The executioner was the prolific William Calcraft who had been serving as a hangman since 1829 and would oversee 450 executions in his 45 year career but his methods were not the most humane. I’d say they weren’t successful but the condemned were executed…
Calcraft was a proponent of the “short drop” method which meant that once the trapdoor opened on the scaffold the convicted would fall a short distance and if they were not heavy enough they would be strangled to death rather than have their neck broken and indeed during this execution, Bradford was not killed by the drop and struggled for life violently for two to three minutes before passing. There are examples of Calcraft botching several executions in his career using this method.
After an hour the bodies were cut down and examined by the Borough Coroner, Mr Dudlow, and the verdict of “dead” was passed. Tooth and the other convicted were buried within the Prison grounds, allegedly vertically to stop the spirits from being able to rest peacefully.
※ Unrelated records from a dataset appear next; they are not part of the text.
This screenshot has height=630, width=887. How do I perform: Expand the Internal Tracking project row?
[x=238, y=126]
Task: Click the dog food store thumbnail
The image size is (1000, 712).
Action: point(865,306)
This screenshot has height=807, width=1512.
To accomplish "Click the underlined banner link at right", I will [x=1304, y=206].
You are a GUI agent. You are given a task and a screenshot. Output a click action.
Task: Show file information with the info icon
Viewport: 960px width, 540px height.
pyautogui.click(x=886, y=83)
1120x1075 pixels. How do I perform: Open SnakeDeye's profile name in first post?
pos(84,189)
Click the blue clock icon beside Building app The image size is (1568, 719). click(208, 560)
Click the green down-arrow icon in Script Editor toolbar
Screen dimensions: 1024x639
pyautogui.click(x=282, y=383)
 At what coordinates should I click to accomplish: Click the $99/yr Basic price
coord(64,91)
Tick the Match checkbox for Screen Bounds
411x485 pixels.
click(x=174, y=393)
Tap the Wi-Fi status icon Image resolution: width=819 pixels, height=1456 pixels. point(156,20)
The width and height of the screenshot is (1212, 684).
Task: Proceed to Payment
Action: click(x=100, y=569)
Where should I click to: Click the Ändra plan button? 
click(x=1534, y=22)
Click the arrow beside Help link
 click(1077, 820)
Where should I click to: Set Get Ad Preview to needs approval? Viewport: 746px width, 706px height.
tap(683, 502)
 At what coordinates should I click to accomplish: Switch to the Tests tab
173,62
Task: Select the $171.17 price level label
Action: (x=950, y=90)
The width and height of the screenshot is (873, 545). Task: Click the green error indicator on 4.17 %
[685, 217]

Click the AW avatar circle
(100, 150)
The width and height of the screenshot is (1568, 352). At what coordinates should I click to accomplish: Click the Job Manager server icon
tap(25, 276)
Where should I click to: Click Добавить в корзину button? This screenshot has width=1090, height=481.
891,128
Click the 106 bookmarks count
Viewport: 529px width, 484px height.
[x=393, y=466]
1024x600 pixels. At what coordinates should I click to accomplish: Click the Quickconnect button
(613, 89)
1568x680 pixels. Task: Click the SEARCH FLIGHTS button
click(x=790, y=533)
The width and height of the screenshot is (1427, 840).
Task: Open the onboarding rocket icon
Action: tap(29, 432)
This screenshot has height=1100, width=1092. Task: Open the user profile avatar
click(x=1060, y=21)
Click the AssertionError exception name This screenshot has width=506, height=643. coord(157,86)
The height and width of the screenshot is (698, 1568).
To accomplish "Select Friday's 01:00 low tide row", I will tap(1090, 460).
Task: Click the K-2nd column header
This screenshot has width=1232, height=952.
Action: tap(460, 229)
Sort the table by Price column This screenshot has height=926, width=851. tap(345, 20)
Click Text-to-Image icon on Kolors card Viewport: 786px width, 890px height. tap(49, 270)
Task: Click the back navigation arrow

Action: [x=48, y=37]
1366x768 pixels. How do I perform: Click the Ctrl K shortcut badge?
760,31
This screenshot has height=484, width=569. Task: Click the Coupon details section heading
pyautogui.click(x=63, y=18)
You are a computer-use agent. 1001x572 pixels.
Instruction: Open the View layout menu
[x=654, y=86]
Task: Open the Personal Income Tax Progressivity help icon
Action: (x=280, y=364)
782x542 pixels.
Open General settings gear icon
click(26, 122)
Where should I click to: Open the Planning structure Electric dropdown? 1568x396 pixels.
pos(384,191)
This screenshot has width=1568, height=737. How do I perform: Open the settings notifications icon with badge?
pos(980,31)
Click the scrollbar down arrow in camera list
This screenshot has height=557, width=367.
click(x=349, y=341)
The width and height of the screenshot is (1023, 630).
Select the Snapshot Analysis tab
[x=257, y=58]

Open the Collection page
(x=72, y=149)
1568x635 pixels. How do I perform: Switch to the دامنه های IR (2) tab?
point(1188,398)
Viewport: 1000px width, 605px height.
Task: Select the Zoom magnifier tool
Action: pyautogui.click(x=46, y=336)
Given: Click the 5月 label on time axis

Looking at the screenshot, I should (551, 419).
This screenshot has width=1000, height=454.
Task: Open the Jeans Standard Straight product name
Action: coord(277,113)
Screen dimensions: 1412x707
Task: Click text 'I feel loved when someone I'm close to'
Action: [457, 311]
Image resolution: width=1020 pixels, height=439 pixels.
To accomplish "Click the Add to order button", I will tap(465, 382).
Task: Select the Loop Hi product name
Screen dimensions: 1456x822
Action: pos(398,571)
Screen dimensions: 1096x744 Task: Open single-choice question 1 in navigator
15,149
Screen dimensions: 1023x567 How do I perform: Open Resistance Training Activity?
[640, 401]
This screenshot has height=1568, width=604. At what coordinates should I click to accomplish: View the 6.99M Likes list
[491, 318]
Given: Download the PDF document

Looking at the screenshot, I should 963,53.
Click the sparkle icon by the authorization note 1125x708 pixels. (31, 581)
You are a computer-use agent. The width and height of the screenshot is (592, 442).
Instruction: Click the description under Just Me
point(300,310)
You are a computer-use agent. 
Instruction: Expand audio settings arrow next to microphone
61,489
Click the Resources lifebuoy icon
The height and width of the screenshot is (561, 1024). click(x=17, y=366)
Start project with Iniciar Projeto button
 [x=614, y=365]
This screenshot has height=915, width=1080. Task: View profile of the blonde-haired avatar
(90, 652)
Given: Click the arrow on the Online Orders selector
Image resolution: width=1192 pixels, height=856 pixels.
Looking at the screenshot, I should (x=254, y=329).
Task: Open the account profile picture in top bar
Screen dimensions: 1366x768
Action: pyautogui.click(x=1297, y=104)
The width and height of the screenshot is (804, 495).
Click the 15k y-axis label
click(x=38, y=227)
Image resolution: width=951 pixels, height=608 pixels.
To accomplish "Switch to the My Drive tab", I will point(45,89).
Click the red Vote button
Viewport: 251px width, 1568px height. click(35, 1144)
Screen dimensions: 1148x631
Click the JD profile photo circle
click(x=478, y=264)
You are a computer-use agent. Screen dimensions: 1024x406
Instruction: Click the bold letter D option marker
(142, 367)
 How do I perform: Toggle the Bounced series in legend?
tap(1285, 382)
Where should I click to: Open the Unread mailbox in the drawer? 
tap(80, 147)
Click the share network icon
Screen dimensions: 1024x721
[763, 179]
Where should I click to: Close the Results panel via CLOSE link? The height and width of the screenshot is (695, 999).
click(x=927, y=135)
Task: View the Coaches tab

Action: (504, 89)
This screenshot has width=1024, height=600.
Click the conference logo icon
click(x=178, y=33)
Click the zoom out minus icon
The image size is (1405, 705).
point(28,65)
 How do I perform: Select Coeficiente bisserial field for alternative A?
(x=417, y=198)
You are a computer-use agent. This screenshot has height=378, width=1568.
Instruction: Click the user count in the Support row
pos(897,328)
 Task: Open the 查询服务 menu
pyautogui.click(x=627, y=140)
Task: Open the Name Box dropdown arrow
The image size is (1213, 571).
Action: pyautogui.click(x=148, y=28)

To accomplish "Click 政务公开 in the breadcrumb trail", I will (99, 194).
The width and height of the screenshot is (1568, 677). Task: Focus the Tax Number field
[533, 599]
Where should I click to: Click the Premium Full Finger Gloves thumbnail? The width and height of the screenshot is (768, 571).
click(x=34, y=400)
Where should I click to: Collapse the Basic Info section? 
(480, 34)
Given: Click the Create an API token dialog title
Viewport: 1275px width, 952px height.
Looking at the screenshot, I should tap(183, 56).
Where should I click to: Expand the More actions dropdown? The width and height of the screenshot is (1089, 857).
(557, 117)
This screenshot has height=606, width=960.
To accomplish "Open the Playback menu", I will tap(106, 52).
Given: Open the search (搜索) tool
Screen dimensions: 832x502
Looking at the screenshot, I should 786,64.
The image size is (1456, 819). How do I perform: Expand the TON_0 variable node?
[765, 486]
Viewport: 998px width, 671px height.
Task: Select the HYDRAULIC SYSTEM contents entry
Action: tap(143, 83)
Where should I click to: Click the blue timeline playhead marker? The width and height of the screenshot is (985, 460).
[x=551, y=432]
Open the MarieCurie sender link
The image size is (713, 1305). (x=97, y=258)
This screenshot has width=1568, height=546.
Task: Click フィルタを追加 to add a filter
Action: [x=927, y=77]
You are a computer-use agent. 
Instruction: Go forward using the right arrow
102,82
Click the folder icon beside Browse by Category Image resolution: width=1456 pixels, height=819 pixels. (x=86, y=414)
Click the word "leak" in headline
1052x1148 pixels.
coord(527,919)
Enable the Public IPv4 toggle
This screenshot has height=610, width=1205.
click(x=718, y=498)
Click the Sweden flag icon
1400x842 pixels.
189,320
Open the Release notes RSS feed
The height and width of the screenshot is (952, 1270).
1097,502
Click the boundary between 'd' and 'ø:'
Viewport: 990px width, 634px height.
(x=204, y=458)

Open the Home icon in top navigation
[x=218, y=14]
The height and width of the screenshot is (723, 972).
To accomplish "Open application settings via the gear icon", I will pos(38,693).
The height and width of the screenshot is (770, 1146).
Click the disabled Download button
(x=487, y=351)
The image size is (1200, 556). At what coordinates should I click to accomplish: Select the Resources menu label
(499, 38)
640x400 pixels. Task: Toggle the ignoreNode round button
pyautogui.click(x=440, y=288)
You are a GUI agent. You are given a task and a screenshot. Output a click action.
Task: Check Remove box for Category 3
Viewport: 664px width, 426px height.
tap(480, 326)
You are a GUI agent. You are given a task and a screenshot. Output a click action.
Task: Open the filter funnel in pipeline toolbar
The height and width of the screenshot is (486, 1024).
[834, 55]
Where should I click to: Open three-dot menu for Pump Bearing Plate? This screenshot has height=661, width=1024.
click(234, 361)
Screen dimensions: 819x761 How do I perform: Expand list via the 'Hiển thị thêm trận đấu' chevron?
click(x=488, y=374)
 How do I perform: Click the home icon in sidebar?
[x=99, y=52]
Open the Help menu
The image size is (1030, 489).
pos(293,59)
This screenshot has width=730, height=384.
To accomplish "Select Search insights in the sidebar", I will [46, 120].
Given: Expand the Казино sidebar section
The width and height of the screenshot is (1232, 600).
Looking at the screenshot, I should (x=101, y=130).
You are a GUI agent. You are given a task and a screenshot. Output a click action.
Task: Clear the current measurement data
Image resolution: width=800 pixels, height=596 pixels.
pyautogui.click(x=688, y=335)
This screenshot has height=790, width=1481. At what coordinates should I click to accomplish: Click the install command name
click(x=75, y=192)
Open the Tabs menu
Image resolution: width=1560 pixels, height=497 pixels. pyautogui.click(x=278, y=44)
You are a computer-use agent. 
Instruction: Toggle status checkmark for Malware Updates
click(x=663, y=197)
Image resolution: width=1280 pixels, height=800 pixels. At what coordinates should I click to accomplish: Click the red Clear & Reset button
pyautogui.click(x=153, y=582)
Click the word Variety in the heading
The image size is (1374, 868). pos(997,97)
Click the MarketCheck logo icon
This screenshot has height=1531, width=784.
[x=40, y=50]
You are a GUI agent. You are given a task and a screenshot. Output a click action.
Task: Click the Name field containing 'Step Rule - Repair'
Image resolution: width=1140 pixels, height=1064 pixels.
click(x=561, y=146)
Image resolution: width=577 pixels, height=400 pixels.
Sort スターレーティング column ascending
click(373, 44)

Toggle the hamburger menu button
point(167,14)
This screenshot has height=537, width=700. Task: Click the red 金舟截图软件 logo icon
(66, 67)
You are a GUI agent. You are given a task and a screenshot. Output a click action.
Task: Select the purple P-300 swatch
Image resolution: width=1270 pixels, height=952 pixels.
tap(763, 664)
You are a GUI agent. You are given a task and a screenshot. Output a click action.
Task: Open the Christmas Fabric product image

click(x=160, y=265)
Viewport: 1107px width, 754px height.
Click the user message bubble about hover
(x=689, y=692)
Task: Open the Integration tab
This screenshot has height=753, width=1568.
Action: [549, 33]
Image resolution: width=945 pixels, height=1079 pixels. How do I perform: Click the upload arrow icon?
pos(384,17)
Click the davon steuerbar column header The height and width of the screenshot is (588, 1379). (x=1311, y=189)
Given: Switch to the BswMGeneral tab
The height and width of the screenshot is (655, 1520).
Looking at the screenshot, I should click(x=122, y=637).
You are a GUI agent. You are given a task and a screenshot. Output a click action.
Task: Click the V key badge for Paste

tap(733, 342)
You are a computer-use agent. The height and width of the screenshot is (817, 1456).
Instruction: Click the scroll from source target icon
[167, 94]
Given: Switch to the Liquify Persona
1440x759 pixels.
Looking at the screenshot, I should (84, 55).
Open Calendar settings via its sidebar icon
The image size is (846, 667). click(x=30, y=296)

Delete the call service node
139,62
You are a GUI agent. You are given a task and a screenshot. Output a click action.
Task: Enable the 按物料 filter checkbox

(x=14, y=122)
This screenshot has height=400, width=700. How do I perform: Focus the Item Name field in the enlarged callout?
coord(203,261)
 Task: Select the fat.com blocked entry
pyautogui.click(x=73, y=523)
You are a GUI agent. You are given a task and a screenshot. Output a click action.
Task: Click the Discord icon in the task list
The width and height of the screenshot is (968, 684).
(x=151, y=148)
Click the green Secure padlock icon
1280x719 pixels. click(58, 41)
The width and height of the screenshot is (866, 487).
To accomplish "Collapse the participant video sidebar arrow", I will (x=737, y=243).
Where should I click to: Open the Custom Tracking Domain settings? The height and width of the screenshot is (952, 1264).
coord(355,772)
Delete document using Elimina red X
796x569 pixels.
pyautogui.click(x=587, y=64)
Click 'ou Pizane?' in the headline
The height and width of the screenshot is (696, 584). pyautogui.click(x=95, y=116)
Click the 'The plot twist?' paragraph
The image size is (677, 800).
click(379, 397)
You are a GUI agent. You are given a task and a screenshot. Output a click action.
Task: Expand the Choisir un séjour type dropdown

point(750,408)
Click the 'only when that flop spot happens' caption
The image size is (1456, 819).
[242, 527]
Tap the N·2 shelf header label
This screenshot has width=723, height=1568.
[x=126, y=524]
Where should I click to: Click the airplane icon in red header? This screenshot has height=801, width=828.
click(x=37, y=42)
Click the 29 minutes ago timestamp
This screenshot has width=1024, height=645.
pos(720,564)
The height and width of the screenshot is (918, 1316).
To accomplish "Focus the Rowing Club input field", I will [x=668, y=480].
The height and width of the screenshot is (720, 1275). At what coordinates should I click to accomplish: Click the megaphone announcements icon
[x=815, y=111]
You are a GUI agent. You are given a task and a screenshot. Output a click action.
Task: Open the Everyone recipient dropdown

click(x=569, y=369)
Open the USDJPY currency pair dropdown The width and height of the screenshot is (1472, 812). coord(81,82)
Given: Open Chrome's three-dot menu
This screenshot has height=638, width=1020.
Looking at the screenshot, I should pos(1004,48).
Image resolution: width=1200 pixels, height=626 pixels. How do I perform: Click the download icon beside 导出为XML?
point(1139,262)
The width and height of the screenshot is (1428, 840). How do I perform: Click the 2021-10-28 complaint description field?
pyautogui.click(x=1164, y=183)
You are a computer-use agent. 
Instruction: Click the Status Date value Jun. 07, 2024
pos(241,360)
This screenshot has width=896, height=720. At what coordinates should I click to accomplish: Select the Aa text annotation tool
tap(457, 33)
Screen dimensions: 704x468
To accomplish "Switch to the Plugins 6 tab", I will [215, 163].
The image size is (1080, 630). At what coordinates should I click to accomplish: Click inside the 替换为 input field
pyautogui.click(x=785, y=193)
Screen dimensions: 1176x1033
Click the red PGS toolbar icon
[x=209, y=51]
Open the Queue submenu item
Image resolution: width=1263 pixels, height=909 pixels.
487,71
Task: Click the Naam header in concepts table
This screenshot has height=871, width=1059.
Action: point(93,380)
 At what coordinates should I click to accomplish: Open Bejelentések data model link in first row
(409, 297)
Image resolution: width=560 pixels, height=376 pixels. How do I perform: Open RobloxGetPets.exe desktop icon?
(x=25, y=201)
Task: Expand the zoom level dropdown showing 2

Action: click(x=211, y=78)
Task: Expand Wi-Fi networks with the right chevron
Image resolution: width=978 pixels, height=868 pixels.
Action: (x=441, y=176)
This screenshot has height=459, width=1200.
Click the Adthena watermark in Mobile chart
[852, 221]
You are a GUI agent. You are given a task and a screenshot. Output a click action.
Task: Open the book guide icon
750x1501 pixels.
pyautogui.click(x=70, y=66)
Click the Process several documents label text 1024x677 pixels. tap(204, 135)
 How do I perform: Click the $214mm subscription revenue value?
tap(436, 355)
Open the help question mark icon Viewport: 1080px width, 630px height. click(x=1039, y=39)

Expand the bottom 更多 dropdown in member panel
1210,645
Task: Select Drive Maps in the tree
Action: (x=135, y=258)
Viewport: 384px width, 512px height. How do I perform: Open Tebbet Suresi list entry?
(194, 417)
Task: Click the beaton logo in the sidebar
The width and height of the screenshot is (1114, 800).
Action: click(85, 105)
George Stock was buried at Fort Pitt Military cemetery.
There are several stories that have lived on from this event that have sensationalized the case including that the boy was dismembered and placed in his drum which was then thrown into the Medway or that he was fully decapitated but the reports do not bear this out. There are also reports of hauntings of the Dockyard’s Ropery building by a headless drummer boy which has featured in programs such as “Most Haunted” but unless there was another drummer killed…. That and the Marine barracks was not on the current Dockyard grounds but to the west of Gun Wharf so any haunting would be there.